#### [What is being asked]
Below are the entries; give again exactly the lines from the one mentioning "Task: Click the 启动(S) service button" through the one mentioning "480x404 pixels.", inclusive.

---- Stored data

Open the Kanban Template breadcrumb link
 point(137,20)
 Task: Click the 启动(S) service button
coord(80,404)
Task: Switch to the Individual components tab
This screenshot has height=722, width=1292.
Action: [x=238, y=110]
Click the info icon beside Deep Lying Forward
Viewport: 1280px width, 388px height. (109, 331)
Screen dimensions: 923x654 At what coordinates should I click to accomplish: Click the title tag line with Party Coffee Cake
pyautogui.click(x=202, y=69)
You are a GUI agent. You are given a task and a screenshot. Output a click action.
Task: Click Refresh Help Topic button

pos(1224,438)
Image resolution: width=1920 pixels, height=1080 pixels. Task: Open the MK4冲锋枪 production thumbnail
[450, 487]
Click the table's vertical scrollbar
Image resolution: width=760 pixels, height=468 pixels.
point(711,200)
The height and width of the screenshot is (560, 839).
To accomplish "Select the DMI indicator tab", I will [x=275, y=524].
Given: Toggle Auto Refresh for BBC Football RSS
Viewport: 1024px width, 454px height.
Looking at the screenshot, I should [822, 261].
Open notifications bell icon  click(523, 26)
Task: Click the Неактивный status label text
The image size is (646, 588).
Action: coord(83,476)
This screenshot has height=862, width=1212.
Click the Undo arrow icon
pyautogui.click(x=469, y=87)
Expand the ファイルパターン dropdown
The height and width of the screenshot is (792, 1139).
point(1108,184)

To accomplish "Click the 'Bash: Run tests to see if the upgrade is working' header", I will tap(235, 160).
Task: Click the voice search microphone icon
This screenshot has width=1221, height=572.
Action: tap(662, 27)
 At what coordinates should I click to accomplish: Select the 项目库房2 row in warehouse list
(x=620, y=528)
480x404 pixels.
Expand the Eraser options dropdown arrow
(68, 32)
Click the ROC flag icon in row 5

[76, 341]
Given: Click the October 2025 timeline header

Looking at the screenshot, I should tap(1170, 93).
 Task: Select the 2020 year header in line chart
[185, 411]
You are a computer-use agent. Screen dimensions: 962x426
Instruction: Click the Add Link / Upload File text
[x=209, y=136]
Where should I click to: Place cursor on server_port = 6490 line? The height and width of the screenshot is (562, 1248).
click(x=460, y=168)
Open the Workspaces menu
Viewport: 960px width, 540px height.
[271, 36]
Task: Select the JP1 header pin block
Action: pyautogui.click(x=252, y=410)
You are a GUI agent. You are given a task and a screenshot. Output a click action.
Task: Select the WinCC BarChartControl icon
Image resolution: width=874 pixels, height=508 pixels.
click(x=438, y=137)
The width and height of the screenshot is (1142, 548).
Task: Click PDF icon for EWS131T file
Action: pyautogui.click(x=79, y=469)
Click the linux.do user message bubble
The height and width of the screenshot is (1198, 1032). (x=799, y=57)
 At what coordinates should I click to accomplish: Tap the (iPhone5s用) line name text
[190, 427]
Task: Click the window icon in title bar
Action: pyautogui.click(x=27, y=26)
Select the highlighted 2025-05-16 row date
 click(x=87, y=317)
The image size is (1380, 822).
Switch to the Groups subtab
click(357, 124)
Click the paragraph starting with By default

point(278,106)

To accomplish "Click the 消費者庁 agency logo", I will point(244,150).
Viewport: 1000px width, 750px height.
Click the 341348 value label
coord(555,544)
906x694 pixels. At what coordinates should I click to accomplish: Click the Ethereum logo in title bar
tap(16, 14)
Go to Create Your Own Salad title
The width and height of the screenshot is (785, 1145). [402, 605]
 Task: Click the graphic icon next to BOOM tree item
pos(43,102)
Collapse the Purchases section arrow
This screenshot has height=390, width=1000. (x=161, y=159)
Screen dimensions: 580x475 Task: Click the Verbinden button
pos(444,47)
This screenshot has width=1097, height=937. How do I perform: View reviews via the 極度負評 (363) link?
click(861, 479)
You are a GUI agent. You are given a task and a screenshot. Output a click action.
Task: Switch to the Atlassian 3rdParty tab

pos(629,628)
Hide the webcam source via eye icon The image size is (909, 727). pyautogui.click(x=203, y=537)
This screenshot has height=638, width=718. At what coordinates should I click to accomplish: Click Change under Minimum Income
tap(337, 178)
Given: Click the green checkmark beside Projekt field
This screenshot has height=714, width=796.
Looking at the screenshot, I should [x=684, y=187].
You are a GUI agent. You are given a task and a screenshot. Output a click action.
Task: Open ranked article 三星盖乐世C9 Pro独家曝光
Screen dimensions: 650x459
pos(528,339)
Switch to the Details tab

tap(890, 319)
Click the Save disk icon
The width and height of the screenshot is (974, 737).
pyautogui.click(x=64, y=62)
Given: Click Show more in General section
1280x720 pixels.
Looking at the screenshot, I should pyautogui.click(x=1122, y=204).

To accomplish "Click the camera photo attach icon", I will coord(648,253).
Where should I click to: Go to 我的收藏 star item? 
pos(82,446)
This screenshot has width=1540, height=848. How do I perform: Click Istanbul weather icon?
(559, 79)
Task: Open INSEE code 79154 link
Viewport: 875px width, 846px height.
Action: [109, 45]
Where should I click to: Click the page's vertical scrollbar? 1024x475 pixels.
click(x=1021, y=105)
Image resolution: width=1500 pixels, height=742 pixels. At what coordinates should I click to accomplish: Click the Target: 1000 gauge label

--------

#### [Completed task]
 Task: Click the 启动(S) service button
coord(80,404)
Task: Switch to the Individual components tab
This screenshot has height=722, width=1292.
Action: [x=238, y=110]
Click the info icon beside Deep Lying Forward
Viewport: 1280px width, 388px height. (109, 331)
Screen dimensions: 923x654 At what coordinates should I click to accomplish: Click the title tag line with Party Coffee Cake
pyautogui.click(x=202, y=69)
You are a GUI agent. You are given a task and a screenshot. Output a click action.
Task: Click Refresh Help Topic button

pos(1224,438)
Image resolution: width=1920 pixels, height=1080 pixels. Task: Open the MK4冲锋枪 production thumbnail
[450, 487]
Click the table's vertical scrollbar
Image resolution: width=760 pixels, height=468 pixels.
point(711,200)
The height and width of the screenshot is (560, 839).
To accomplish "Select the DMI indicator tab", I will [x=275, y=524].
Given: Toggle Auto Refresh for BBC Football RSS
Viewport: 1024px width, 454px height.
Looking at the screenshot, I should [822, 261].
Open notifications bell icon  click(523, 26)
Task: Click the Неактивный status label text
The image size is (646, 588).
Action: coord(83,476)
This screenshot has height=862, width=1212.
Click the Undo arrow icon
pyautogui.click(x=469, y=87)
Expand the ファイルパターン dropdown
The height and width of the screenshot is (792, 1139).
point(1108,184)

To accomplish "Click the 'Bash: Run tests to see if the upgrade is working' header", I will tap(235, 160).
Task: Click the voice search microphone icon
This screenshot has width=1221, height=572.
Action: tap(662, 27)
 At what coordinates should I click to accomplish: Select the 项目库房2 row in warehouse list
(x=620, y=528)
480x404 pixels.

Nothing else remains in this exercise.